EAC Commissioners Issue Joint Statement on Released Report on Dominion ImageCast X Component
Washington, DC – A report was released June 14 that details vulnerabilities related to the U.S. Election Assistance Commission-certified Dominion ImageCast X component. Regarding the findings on this report, Chairwoman Christy McCormick, Vice Chair Ben Hovland, Commissioner Donald Palmer, and Commissioner Thomas Hicks issued the following joint statement:
“The U.S. Election Assistance Commission (EAC) works diligently to ensure the security and accuracy of America’s elections, as envisioned in the Help America Vote Act of 2002. Last year, the EAC issued guidance for election officials on mitigating potential vulnerabilities, including some identified in the recently released report. Additionally, the EAC certified fixes for the vulnerabilities identified in the report. The EAC is dedicated to supporting election officials as they work to administer secure elections and transition to VVSG 2.0 in the years ahead.
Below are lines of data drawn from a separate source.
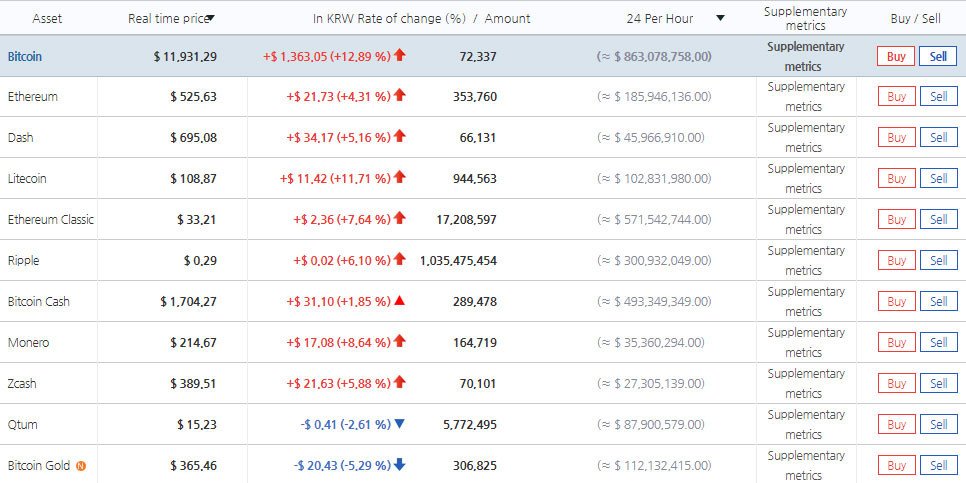The height and width of the screenshot is (483, 966).
Task: Click the blue down triangle for Qtum
Action: pos(400,424)

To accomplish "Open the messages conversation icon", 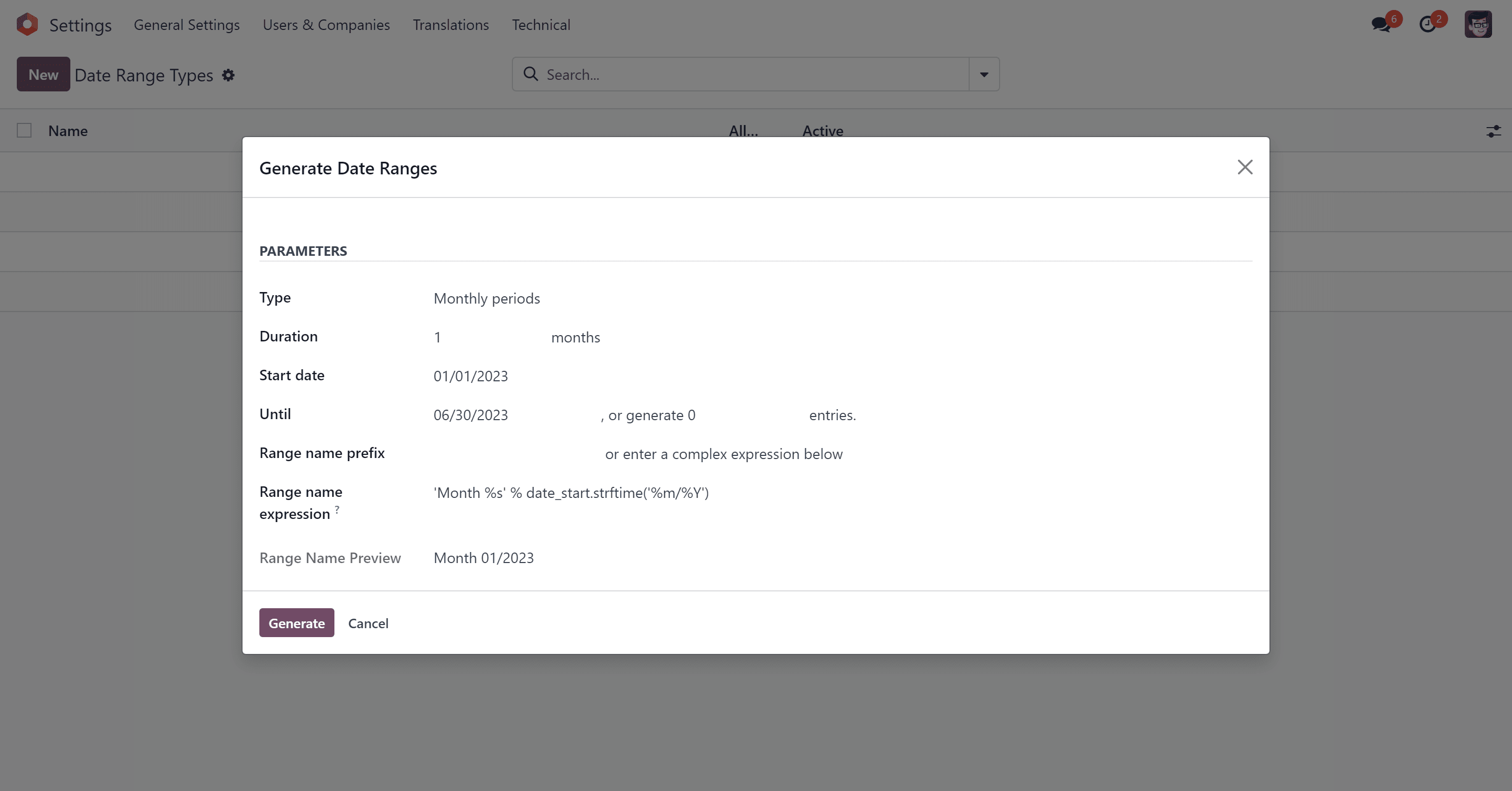I will [1381, 25].
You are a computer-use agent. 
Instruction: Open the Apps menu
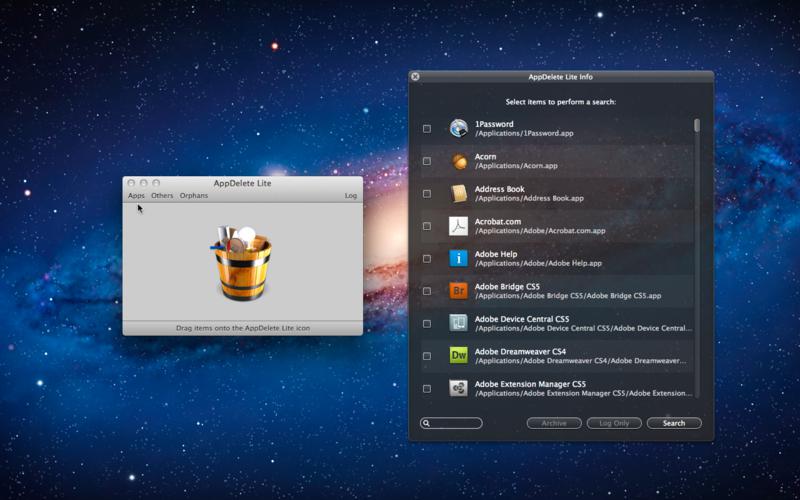[136, 196]
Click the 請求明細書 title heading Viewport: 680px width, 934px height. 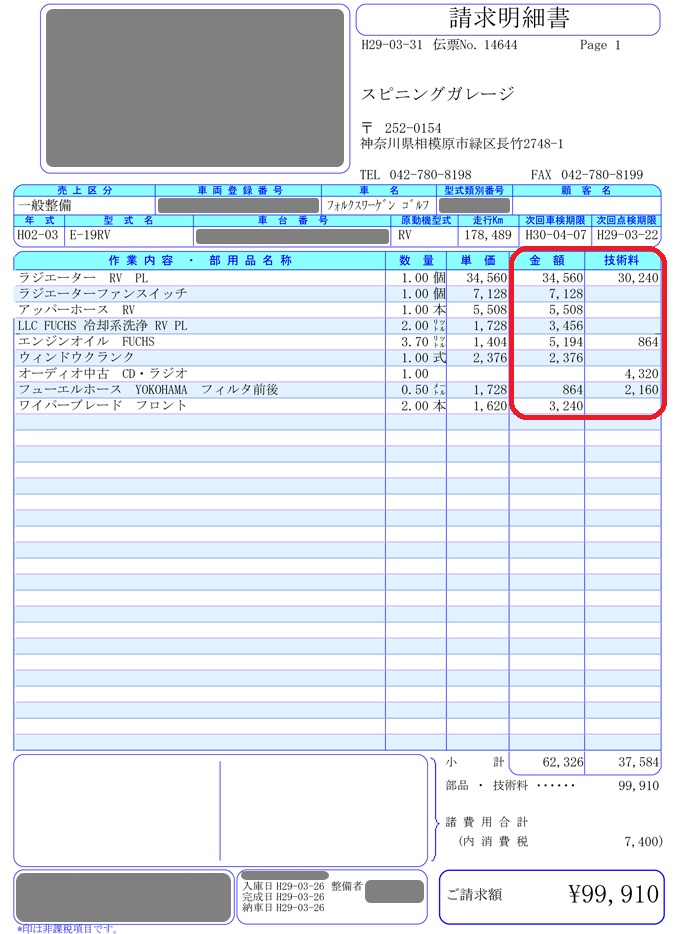click(508, 18)
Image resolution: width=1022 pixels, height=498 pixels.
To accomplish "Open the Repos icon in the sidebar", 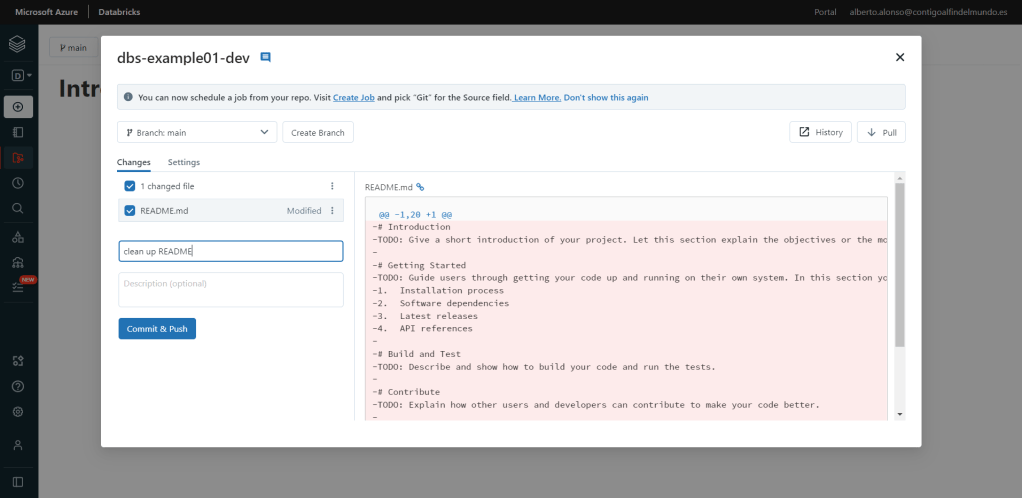I will pyautogui.click(x=18, y=157).
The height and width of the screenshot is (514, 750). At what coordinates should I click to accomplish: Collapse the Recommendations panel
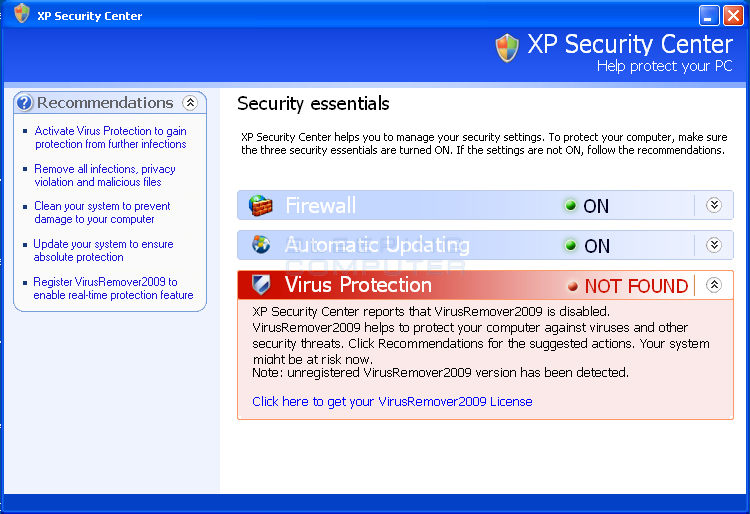[x=190, y=102]
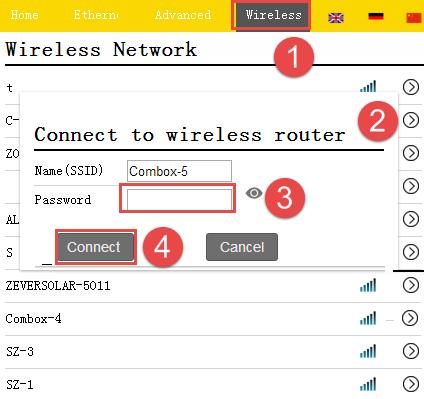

In recent testimony before the U.S. Senate Committee on Rules and Administration, the EAC noted efforts to implement a voluntary Coordinated Vulnerability Disclosure (CVD) program to address the evolving cybersecurity threat landscape across the election community.
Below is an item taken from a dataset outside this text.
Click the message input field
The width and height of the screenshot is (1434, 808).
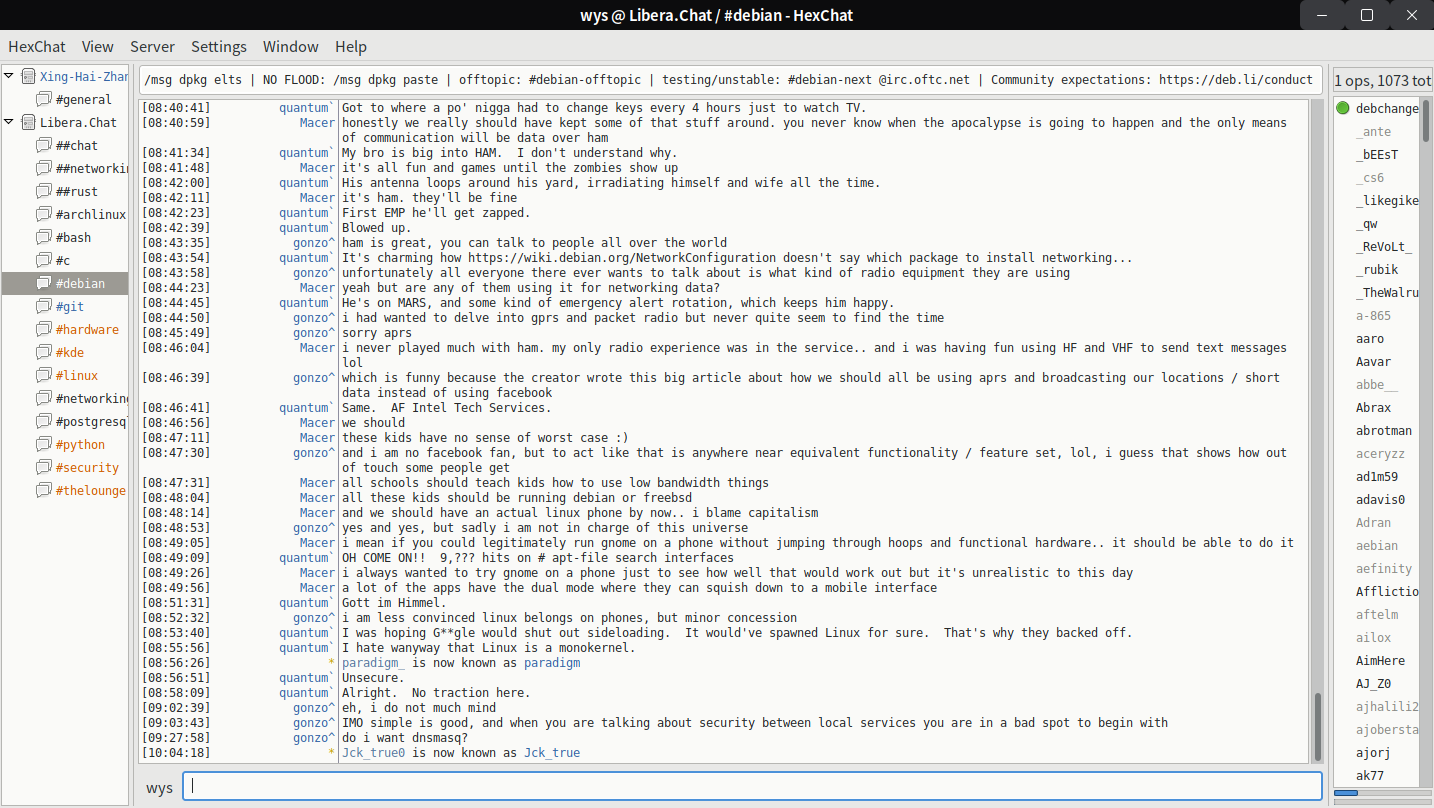[x=752, y=787]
Working alongside other federal partners, the need to quickly identify and respond to vulnerabilities to our voting systems is critical. In the end, no security testing is perfect and new techniques are continually being developed to exploit security weaknesses. CVD programs will play a key role in helping to secure America’s voting systems now and into the future.”
With the adoption of VVSG 2.0, the EAC requires that all voting system certification testing include penetration testing as part of the suite of tests each system undergoes. Penetration testing will give the EAC’s voting system test laboratories deeper insight into potential vulnerabilities so they can be mitigated by manufacturers prior to certification. Similarly, the EAC expects that manufacturers will continue to improve their in-house security testing capabilities during their own system development processes.